PROBLEM DETAILS:
Write out exactly, with both ends included, the lines that run from the line containing "[Site logo] (28, 9)" to the end of the entries. Pictures are not part of the answer.

EXERCISE MATERIALS:
•••

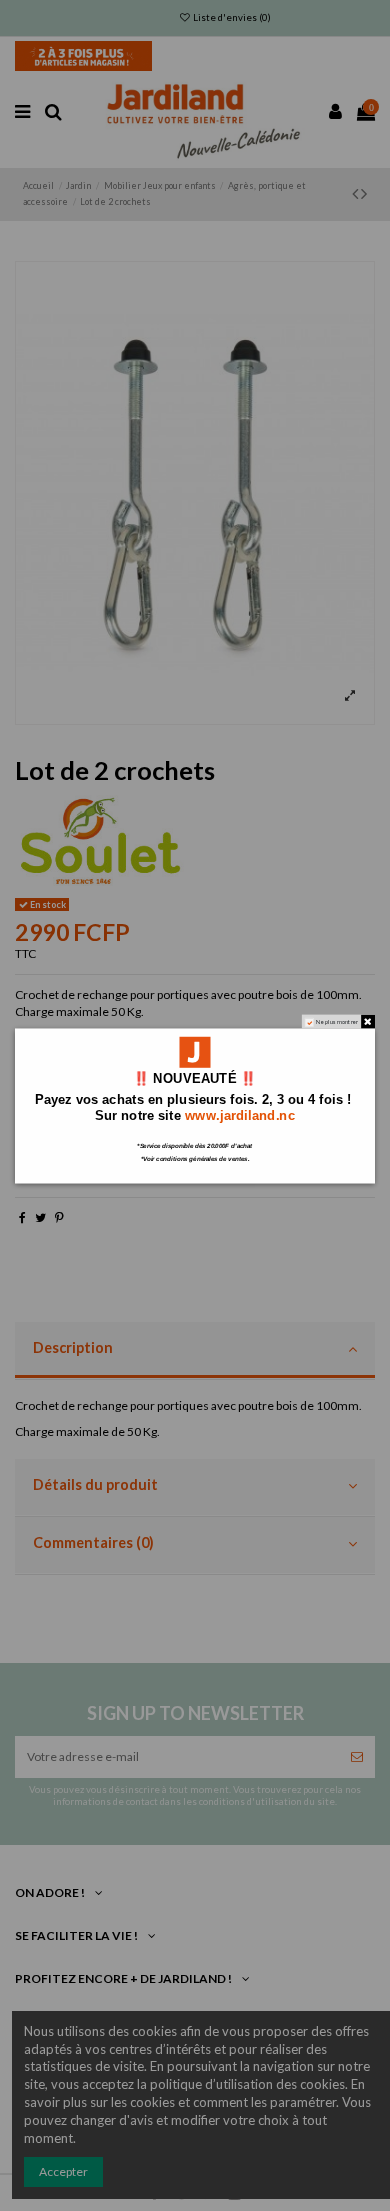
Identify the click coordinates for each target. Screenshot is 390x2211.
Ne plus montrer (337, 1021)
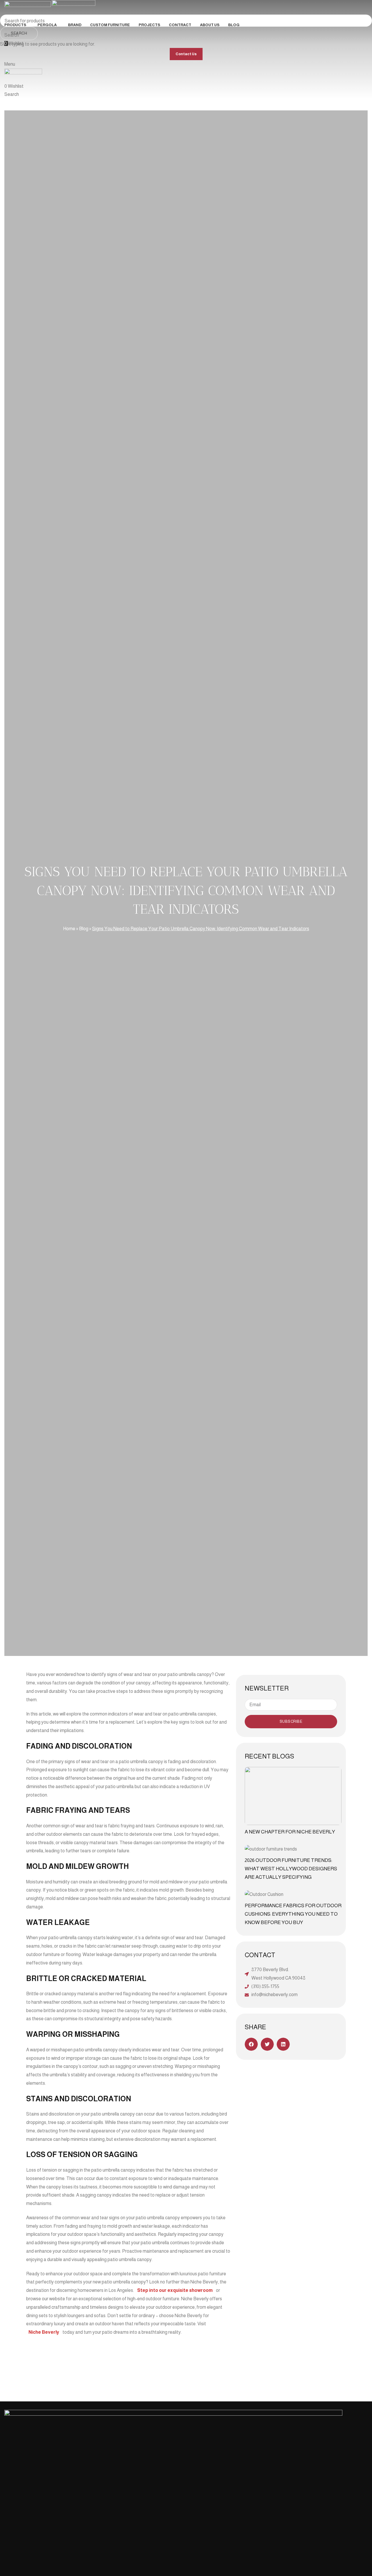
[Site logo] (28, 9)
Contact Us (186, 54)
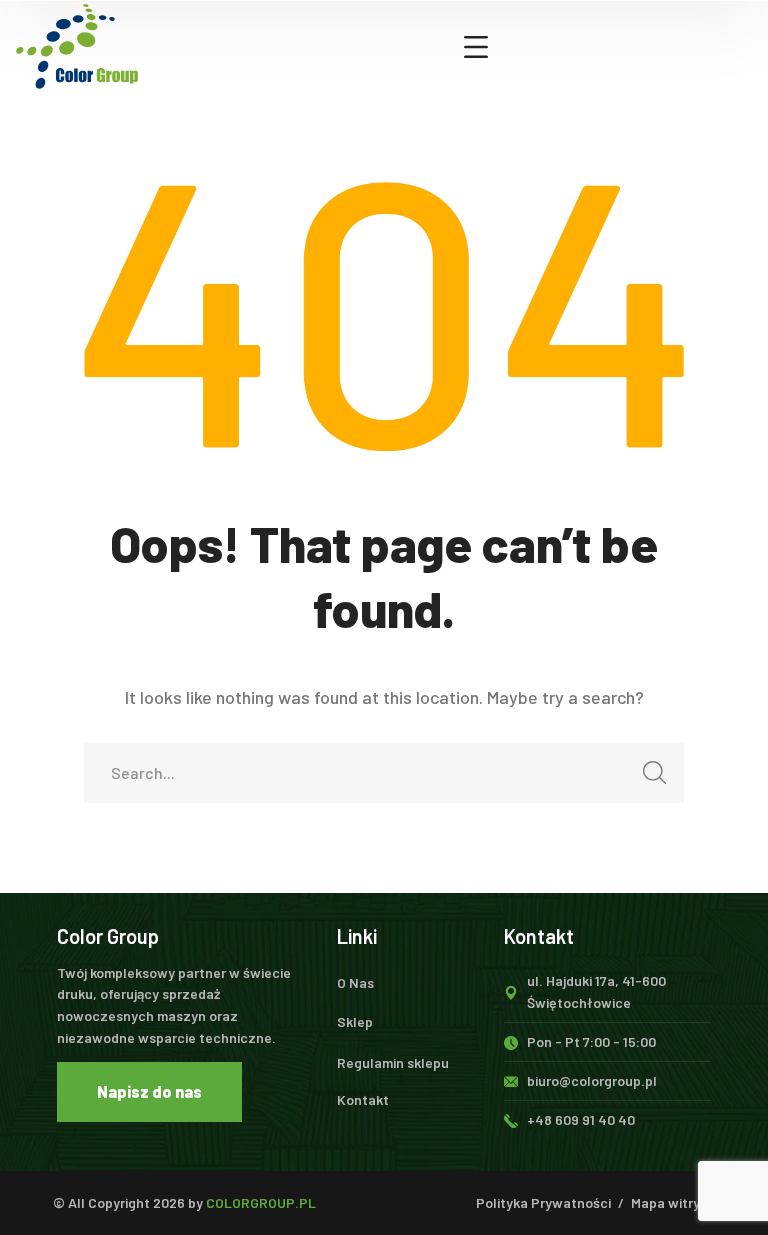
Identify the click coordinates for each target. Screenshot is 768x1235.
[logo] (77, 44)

•••

RESULT OF THE EXERCISE:
[Site logo] (28, 9)
Contact Us (186, 54)
Identify the click coordinates for each target. Screenshot is 768x1235.
[logo] (77, 44)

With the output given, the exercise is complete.